Tracing hotspot traces in the Andes
Abstract
The importance of such hotspot traces in contributing to low-angle subduction beneath the Andes is strengthened by updated South American-Nazca plate reconstructions, including three oceanic hotspot traces, in comparison with a new isotopic date compilation of igneous rocks from the mountain range.

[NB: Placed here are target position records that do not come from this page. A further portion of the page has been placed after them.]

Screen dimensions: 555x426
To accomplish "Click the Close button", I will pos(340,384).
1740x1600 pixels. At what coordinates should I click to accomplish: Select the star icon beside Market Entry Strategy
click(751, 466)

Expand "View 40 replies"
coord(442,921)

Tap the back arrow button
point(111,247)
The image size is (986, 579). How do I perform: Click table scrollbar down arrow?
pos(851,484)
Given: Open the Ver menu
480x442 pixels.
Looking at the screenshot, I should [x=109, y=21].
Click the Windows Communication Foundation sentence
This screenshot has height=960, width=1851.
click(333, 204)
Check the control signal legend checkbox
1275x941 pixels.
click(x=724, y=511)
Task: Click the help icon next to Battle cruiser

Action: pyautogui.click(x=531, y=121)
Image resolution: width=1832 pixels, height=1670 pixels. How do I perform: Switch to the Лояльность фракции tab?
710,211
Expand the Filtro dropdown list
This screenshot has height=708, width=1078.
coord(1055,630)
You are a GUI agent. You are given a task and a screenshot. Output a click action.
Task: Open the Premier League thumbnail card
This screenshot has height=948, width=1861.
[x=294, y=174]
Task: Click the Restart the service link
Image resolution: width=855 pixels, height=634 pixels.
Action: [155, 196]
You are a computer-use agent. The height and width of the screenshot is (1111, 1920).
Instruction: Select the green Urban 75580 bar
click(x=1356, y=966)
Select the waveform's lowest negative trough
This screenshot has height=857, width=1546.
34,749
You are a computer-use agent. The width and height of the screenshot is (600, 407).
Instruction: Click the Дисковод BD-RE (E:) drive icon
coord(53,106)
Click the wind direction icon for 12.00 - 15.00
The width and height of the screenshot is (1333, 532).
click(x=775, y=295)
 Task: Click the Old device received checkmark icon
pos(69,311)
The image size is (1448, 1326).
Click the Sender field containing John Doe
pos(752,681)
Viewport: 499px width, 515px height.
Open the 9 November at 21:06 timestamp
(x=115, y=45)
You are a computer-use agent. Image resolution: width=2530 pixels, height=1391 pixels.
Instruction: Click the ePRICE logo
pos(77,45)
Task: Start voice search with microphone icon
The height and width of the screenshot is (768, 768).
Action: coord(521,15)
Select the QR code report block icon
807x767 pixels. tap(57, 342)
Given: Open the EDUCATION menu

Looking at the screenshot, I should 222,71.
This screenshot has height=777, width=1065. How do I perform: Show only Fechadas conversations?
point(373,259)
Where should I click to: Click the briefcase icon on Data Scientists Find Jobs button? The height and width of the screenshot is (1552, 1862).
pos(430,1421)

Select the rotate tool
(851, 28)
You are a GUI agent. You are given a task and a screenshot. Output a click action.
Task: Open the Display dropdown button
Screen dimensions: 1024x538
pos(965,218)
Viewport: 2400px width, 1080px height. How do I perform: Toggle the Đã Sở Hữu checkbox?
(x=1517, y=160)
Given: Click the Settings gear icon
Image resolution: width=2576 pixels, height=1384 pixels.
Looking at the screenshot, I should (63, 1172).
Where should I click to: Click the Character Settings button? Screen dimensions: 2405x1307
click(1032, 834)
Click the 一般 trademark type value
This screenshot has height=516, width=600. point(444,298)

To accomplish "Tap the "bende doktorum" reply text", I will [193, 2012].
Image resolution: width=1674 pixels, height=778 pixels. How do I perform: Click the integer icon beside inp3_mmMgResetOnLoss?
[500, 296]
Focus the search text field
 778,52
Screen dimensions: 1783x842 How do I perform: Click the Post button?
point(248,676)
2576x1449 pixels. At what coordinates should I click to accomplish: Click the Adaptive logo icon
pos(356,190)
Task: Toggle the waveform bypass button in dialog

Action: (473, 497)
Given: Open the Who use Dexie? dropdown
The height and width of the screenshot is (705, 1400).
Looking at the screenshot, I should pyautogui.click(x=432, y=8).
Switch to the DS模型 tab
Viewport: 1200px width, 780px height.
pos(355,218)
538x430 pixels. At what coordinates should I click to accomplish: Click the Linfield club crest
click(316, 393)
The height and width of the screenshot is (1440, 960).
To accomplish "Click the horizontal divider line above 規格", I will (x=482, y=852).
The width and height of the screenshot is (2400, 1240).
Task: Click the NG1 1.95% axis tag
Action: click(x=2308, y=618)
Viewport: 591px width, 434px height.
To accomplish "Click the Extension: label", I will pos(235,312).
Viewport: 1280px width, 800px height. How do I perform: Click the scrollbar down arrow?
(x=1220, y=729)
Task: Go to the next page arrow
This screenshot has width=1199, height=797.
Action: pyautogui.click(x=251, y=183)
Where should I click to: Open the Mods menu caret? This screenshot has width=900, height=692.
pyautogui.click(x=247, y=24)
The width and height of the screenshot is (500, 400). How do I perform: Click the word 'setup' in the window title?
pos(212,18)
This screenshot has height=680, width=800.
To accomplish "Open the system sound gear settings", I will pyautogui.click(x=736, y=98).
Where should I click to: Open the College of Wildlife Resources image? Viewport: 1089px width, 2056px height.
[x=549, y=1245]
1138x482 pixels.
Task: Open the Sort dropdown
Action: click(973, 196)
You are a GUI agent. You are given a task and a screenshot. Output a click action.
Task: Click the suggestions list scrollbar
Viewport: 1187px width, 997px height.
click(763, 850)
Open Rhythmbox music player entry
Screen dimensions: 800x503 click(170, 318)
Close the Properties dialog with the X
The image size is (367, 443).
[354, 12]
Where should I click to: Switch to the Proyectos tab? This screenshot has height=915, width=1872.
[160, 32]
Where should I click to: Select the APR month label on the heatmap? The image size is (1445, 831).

The Juan Fernández hotspot trace, reconstructed from Pacific-hotspot models to the Nazca-Farallon plate, encountered the subduction zone offshore southern Peru ~65 Ma, broadening arc volcanism to the east; the trace-trench intersection migrated gradually and then rapidly southward, widening the arc east to Bolivia and northern Argentina; it then stabilized about 13 Ma offshore central Chile, producing the contemporary low-angle Pampean segment. The Juan Fernández hotspot may also have been responsible for formation of the Manihiki Plateau on the Pacific plate much earlier, ~125 Ma. The Easter-Nazca hotspot trace intersected the subduction zone beneath Colombia before ~50 Ma and migrated southward beneath Ecuador beginning ~15 Ma, with progressive low-angle subduction implied by migrating volcanic cessation along the Andean crest to southern Peru. The Galápagos-Carnegie hotspot trace only recently encountered the subduction zone, apparently inducing a new low-angle segment and cessation of magmatism in Colombia. The reconstructions and magmatic history provided here strongly support a previously proposed genetic relationship of hotspot traces and low-angle subduction. Additionally, the reconstructions suggest remnants of older subducted traces in the asthenosphere may have sourced post-rift magmatism in eastern Brazil and Paraguay, which cannot be explained otherwise by simple hotspot mechanisms.